Lake in British Columbia, Canada

Nimpo Lake is a freshwater lake in the Chilcotin District of British Columbia, Canada. It is located 300 km west of Williams Lake on the Chilcotin Highway (Hwy 20) and is approximately 160 km east of Bella Coola. The lake is over 11 km long with several protected bays and has an area of 9.88 km^{2}.

==Floatplanes==
Nimpo Lake is often referred to as "The Floatplane Capital of British Columbia" and, because it has so many floatplanes landing and taking off, each of the bays or 'arms' have a distinctive name. North Arm is at the extreme northernmost end of the Main Arm of Nimpo Lake while the South Arm is at the other end and the Short Arm is on the eastern side of the lake where a floatplane base is located.

Tasks to perform:
- A) Decide whether each statement agrees with the Nimpo Lake passage. Answer yes or no for each, and quote the deciding words. (i) Nimpo Lake is about 160 km east of Bella Coola. (ii) The floatplane base is on the South Arm. (iii) The lake lies on the Chilcotin Highway, west of Williams Lake.
- B) Continue the Nimpo Lake passage from its last sentence.

Supplied material:
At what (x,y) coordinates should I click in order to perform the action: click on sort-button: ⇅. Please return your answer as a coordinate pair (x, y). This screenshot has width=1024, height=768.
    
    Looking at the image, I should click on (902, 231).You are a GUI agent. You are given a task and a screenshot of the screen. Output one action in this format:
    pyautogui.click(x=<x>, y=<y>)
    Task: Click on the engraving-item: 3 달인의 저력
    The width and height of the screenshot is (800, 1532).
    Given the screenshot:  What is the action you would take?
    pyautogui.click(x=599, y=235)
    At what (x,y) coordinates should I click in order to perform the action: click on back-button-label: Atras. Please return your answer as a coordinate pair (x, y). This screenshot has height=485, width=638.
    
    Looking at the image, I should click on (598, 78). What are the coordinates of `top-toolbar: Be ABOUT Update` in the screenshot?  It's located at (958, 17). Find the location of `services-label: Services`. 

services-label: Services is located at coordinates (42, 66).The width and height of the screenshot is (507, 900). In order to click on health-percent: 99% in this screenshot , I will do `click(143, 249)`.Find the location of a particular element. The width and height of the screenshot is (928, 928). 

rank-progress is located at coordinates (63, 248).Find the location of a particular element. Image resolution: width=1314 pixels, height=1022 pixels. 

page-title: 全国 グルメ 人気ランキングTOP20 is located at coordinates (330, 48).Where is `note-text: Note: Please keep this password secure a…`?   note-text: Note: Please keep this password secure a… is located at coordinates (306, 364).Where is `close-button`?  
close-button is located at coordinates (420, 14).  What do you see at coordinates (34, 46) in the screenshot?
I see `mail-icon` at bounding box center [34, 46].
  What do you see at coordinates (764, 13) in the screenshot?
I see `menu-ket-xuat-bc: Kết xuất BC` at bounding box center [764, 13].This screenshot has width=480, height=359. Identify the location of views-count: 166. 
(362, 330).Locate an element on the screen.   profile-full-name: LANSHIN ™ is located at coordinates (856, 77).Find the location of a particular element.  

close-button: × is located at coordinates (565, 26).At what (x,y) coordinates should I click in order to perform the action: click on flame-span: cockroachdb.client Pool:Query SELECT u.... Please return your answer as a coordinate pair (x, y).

Exercise results:
- A)
(i) Yes: "approximately 160 km east of Bella Coola"
(ii) No: "the Short Arm is on the eastern side of the lake where a floatplane base is located"
(iii) Yes: "300 km west of Williams Lake on the Chilcotin Highway (Hwy 20)"

- B)
==Fishing==
Nimpo Lake has a good population of wild rainbow trout that are known for their excellent fighting ability and are caught by trolling and on a flyline. Its popularity with anglers fishing for rainbow trout, made it the venue of the 1993 Commonwealth Fly Fishing Championships. It is a popular tourist destination, with several resorts located on the lake offering a variation of accommodation ranging from luxurious suites to rustic cabins and sites for Recreational vehicles.

==Leisure activities==
Nimpo Lake is the jumping off point to the wilderness, much of it inaccessible to people except by floatplane or on foot. You can go flightseeing over Hunlen Falls, the third longest freefalling waterfall in Canada, or fly over the multicolored Rainbow Mountains or Monarch Mountain and see the pristine icefields. There is canoeing on the Turner Lake Chain in nearby Tweedsmuir Park, and a number of activities available to visitors of the area. These include fishing, hiking, mountain biking, canoeing, kayaking, hunting, wildlife photography and study of rare and unusual alpine plants at higher elevations. In winter snowmobiling, cross country skiing, snowshoeing and ice skating are popular activities.